40代になると、多くの医師が年収のピークを迎えます。豊富な経験と高い専門性を持つ医師として、複雑な症例を担当したり、若手医師の指導を行ったりすることで、さらに年収が上昇します。また、病院の部長や副院長といった管理職に就く医師も多く、それに伴う管理職手当が加わることで、年収が大きく増加します。
ただし、これらの年収見通しは、あくまで平均的な傾向であり、個人差が大きいことに注意が必要です。
年収に影響を与える要素
以下は、年収に影響を与える可能性のある要素です。
- 診療科
外科系や特定の専門性の高い診療科では、内科系よりも高額の年収を得られる傾向があります。
- 勤務形態
開業医の場合、経営が軌道に乗れば勤務医よりも高い年収を得られる可能性がありますが、リスクも高くなります。
- 勤務先
大学病院、公立病院、市中病院で年収に差があります。また、都市部と地方でも差が出ることがあります。
- 専門性
高度な専門性や希少な技能を持つ医師は、より高い年収を得られる可能性があります。
- 研究実績
論文執筆や学会発表などの研究実績が、昇進や年収アップにつながることがあります。
- マネジメント能力
管理職として組織をまとめる能力が評価され、年収アップにつながることがあります。
長期的なキャリアプランニングを行う際は、これらの要因を考慮しつつ、自身の適性や興味、ライフプランに合わせて方向性を決めていくことが重要です。また、医療技術の進歩や社会のニーズの変化に応じて、継続的にスキルアップを図ることも、将来の高収入につながる重要な要素となります。
ライフステージに合わせた働き方の選択
医師のキャリアは長期にわたるため、各ライフステージに合わせて適切な働き方を選択することが重要です。20代のうちから、将来のライフイベントを見据えたキャリアプランニングを行うことで、仕事と私生活のバランスを取りながら、安定した収入を得ることができます。
20代後半~30代前半(キャリア確立期)
<特徴>
・専門医資格の取得
・高度な医療技術の習得
・研究活動の本格化
<働き方の選択肢>
・大学病院での研究職
・市中病院での臨床経験の蓄積
・海外留学によるスキルアップ
この時期は、自身の専門性を確立し、キャリアの基盤を作る重要な時期です。長時間労働も厭わず、積極的にスキルアップを図ることが将来の高収入につながります。
30代後半~40代前半(キャリア充実期)
<特徴>
・結婚・出産・育児
・管理職への昇進
・開業の検討
<働き方の選択肢>
・大学病院での教育職
・市中病院での管理職
・開業医としての独立
・非常勤や複数施設勤務によるワークライフバランスの調整
この時期は、仕事と私生活の両立が課題となります。

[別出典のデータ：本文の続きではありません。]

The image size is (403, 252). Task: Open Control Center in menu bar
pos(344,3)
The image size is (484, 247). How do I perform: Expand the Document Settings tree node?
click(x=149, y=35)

育児との両立を図るため、非常勤勤務や複数施設勤務を選択する医師も増えています。また、これまでの経験を活かして開業を選択する医師も多くなります。
40代後半~50代:キャリア成熟期
<特徴>
・指導的立場の確立
・ワークライフバランスの重視
・セカンドキャリアの検討
<働き方の選択肢>
・病院の幹部職
・開業医として経営の安定化
・医療行政や医学教育への参画
・産業医や健康経営アドバイザーとしての活動
この時期は、これまでの経験を活かしつつ、より自分らしい働き方を選択する時期です。管理職として組織を率いたり、開業医として経営を安定させたりする一方で、ワークライフバランスを重視し、趣味や家族との時間を大切にする医師も増えます。
医師の年収に関する現実と誤解
医師の年収については、一般的に「高収入」というイメージが強くありますが、実際にはさまざまな要因によって大きく変動します。また、高収入の裏にある現実や、一般的に言われている「医者は儲かる」という認識と実態のギャップについても理解しておく必要があります。ここでは、医師の年収に関する現実と誤解についてご紹介します。
「割に合わない」という声の真相
医師の中には「割に合わない」という声があがることがありますが、その背景には以下の要因があります。
- 長時間・不規則な勤務
- 高いストレスと責任
- 長い教育期間と高額な教育費
- 継続的な学習の必要性
- 開業医のリスクと負担
- 社会的期待と現実のギャップ
- ワークライフバランスの難しさ
- 燃え尽き症候群のリスク
- 診療科による収入格差
- 地域による収入格差
これらの要因により、高収入であっても「割に合わない」と感じる医師がいます。ただし、これは個人の価値観や働き方によって異なり、やりがいや社会貢献度、患者からの感謝など、金銭以外の報酬を重視する医師も多くいます。
20代の医師や医学生は、これらの現実を理解した上で、高収入だけでなく、自己実現や社会貢献、ワークライフバランスなど、総合的な観点からキャリアプランを立てることが重要です。
年収1億円は現実的か
医師の年収1億円は、一部の医師には現実的ですが、医師全体の5%未満と言われており、多くの医師にとっては達成が難しい水準です。
特定の診療科(外科系、産婦人科、美容外科など)であることや、成功している開業医や大規模病院の幹部職である場合、都市部や人気エリアで勤務しているなど、条件が限られてきます。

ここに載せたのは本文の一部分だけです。